从下方的页面正文中找出以含有“for j := range”的那句开头、到“combinedScores := make(map[string]int64, len(nodes))”为止的部分，一字不改地复述出来。

## 页面正文
——————

// k8s.io/kubernetes/pkg/scheduler/core/generic_scheduler.go
// 打分阶段
func (g *genericScheduler) prioritizeNodes(
ctx context.Context,
prof *profile.Profile,
state *framework.CycleState,
pod *v1.Pod,
nodes []*v1.Node,
) (framework.NodeScoreList, error) {
// 如果既没有扩展插件, 也没有内嵌score插件,每个node score=1
if len(g.extenders) == 0 && !prof.HasScorePlugins() {
result := make(framework.NodeScoreList, 0, len(nodes))
for i := range nodes {
result = append(result, framework.NodeScore{
Name: nodes[i].Name,
Score: 1,
})
}
return result, nil
}
// 每个插件针对每个node来算一个评分
scoresMap, scoreStatus := prof.RunScorePlugins(ctx, state, pod, nodes)
// 对评分求和
result := make(framework.NodeScoreList, 0, len(nodes))
for i := range nodes {
result = append(result, framework.NodeScore{Name: nodes[i].Name, Score: 0})
for j := range scoresMap {
result[i].Score += scoresMap[j][i].Score
}
}
if len(g.extenders) != 0 && nodes != nil {
combinedScores := make(map[string]int64, len(nodes))

——————

## 所给数据
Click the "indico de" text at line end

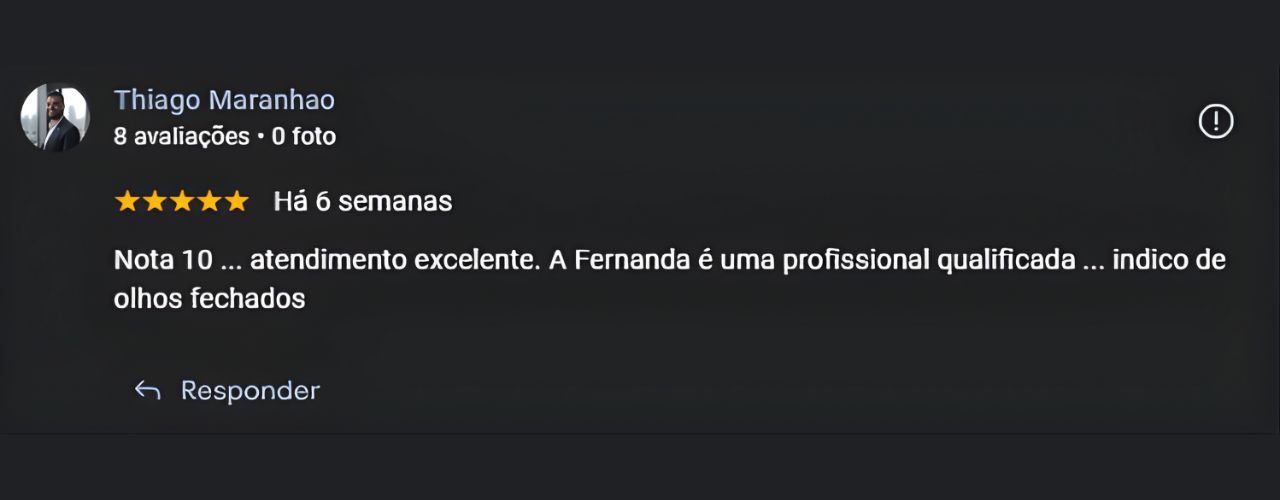[1168, 260]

——————

## 书面解答
for j := range scoresMap {
result[i].Score += scoresMap[j][i].Score
}
}
if len(g.extenders) != 0 && nodes != nil {
combinedScores := make(map[string]int64, len(nodes))